Hi,
I have an emby server running on an ubuntu 20.04 server with a letsencrypt ssl certificate. It runs for years without problems, but since the expiration of the R3 certificate my android devices can't connect anymore.
I used certbot to generate a new certificate with the following command:
sudo certbot certonly --standalone -d mydomain.com
then I converted the pem to pfx with this command:
sudo openssl pkcs12 -inkey /etc/letsencrypt/live/mydomain.com/privkey.pem -in /etc/letsencrypt/live/mydomain.com/fullchain.pem -export -out /var/lib/emby/ssl/emby.pfx
sudo service emby restart
If I test my ssl with this link: SSL Checker
it shows the Certificate #2 is the expired one.
Folks with older apple mac devices (Yosemite & El Captan) are getting errors. The correct recourse is to update their systems to install the updated root certificates.
For clarification - this is the root certificate on the client operating system, not the server. Updating let's encrypt certificate on the server won't fix it.
Not that I can see.
But you haven't shown the FQDN, so there is no real way to confirm/deny your settings.
[other than the snippet shown from SSL Checker]
There are other, more detailed, tools that can be used.
Or you could show more than just the one "error line" from their report.
It may be difficult to understand, but pointing to the error only doesn't usually tell us enough about how one got there.
So my command is wrong? What shoud I type?

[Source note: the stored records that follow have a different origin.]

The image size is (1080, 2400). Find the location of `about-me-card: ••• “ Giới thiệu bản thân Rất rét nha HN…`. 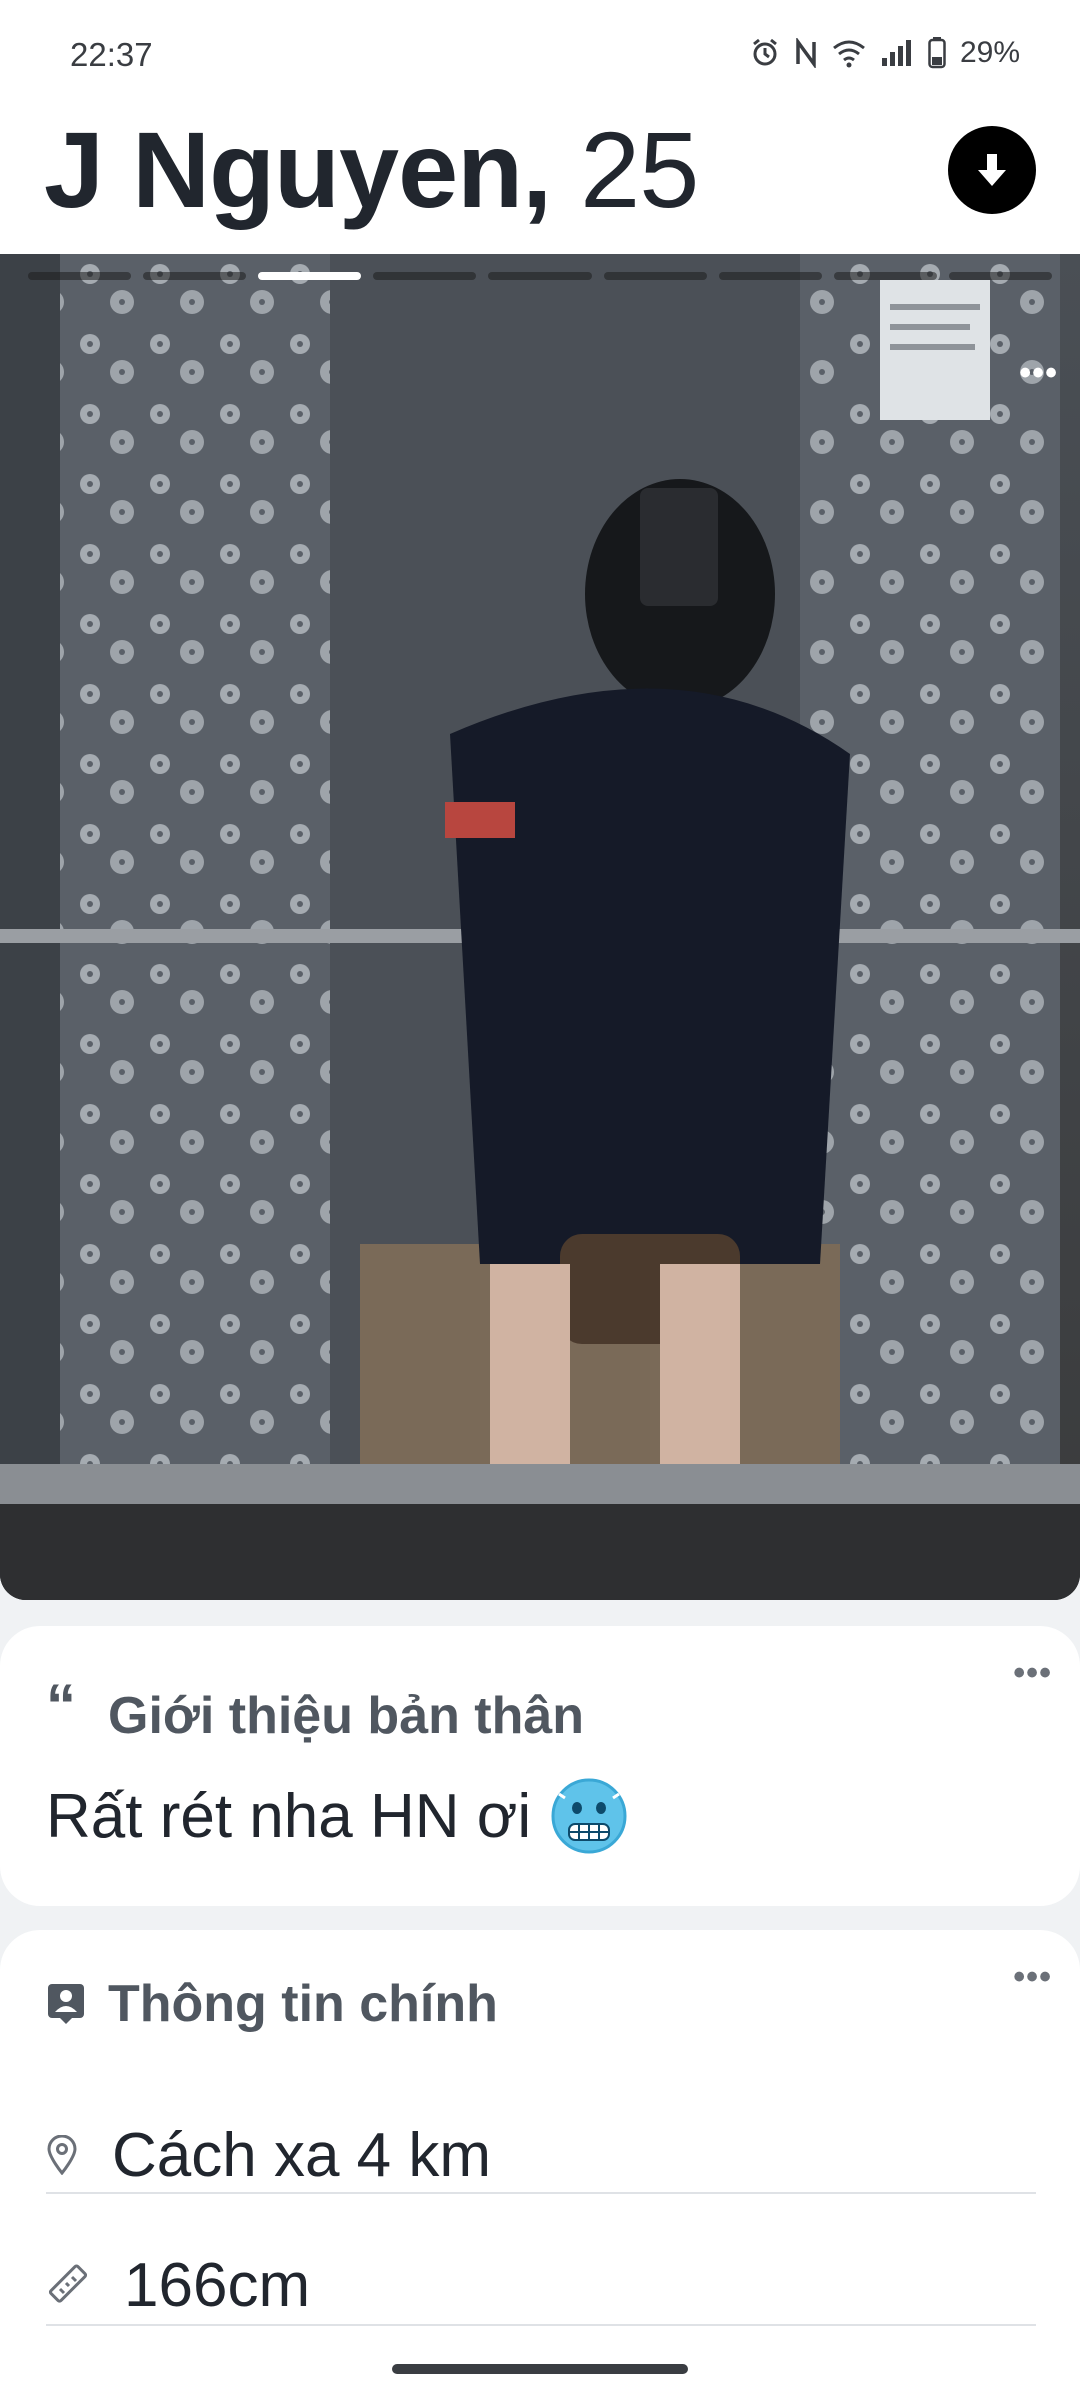

about-me-card: ••• “ Giới thiệu bản thân Rất rét nha HN… is located at coordinates (540, 1766).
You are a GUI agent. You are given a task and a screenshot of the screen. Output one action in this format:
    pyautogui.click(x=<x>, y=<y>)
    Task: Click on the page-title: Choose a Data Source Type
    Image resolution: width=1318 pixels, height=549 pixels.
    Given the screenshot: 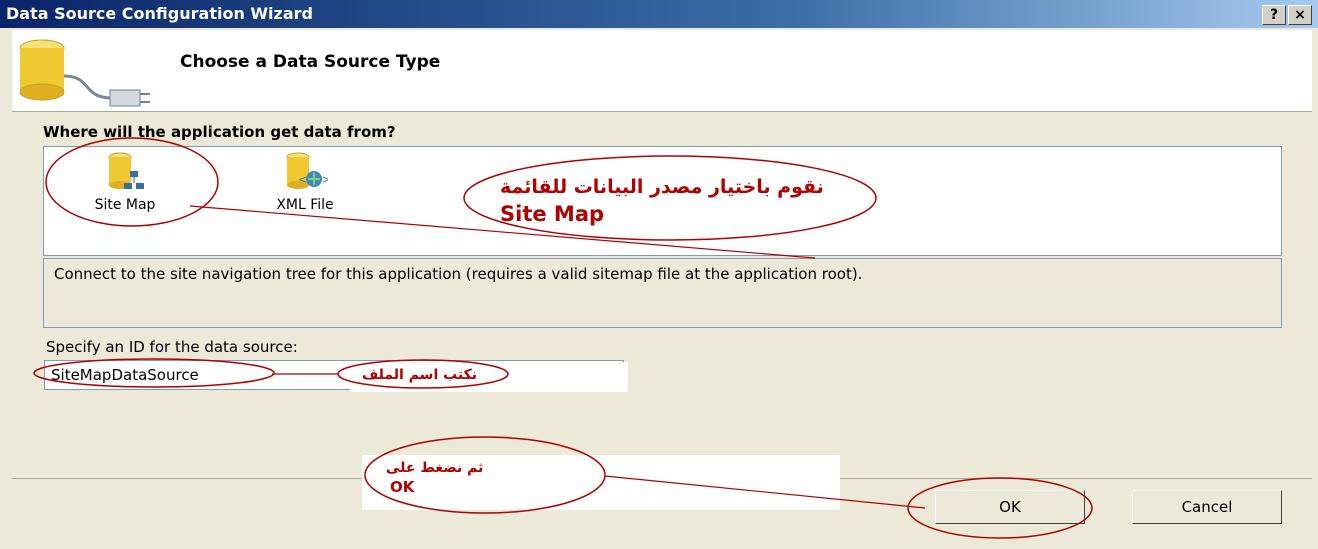 What is the action you would take?
    pyautogui.click(x=310, y=62)
    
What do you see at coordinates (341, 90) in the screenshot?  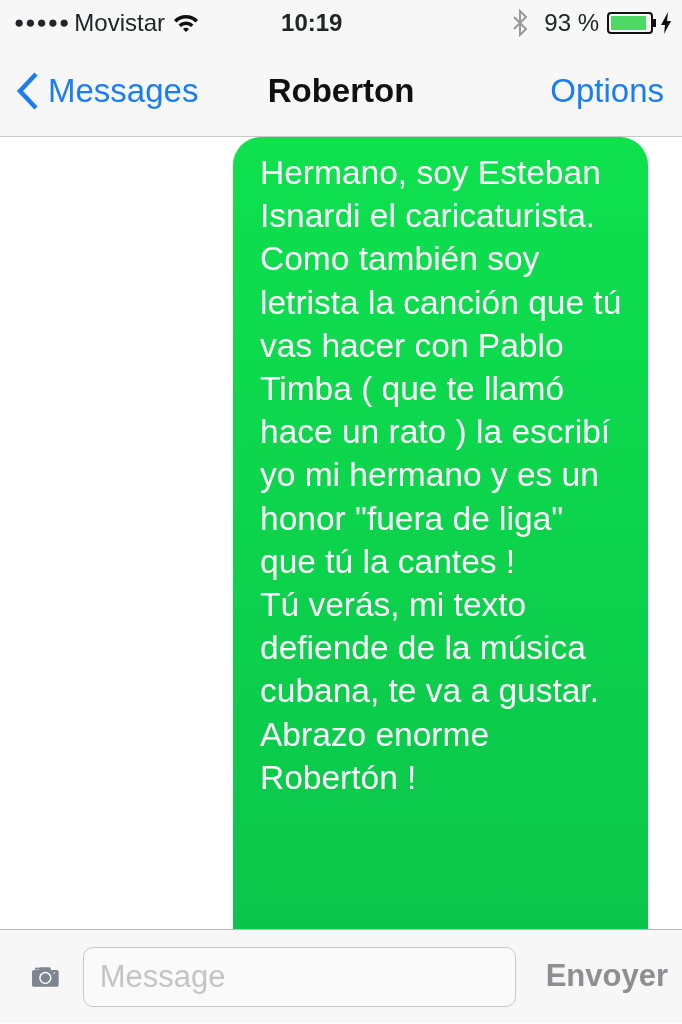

sudo openssl pkcs12 -in /etc/letsencrypt/live/mydomain.com/fullchain.pem -inkey /etc/letsencrypt/live/mydomain.com/privkey.pem -export -out /var/lib/emby/ssl/emby.pfx
is that correct?
I'm not sure if it'll make any difference, but that's what @Ted meant I think indeed.
The same files will be included in the PFX, but probably just in a different order.
I also saw that the pkcs12 function has a -chain option, so maybe you need to feed it cert.pem using -in and feed it chain.pem using -chain. No idea if that makes the PFX any different, but maybe Emby is very picky about how the chain is presented to it..
Probably worth trying both..
Also, it's very weird: if the PFX does not contain the already expired R3-signed-by -DST Root CA X3, where did it come from? Does Emby have it cached somewhere? It didn't come from the PFX you've shown..
@TuXFire
I'm more than happy to walk through all that to confirm it and help figure out where the problem is with you.
In order for me to do that, I would need:
the FQDN that is serving the .pem/.pfx files
a picture of the error message (pictures paint a thousand words)
any relevant details about the client that is having trouble (the client from the picture)
@rg305
In fact I'm administrating 2 servers with the same configuration (ubuntu 20.04 server running emby, with a let's encrypt certificate) facing the same issue.
It worked flawlessly for years but since the expiration of the certificate on 09/29 I can't access them anymore from my Nvidia Shield's emby app. (I can access localy with local IP/http, but not from outside with FQDN https. It says that the server is unreachable and is probably down but doesnt give more details. I installed a (very basic) browser on the Shield and tested the url, but it said "404" in full screen and nothing more.
I can access via web browser from a PC or via the Android Smartphone app without problem.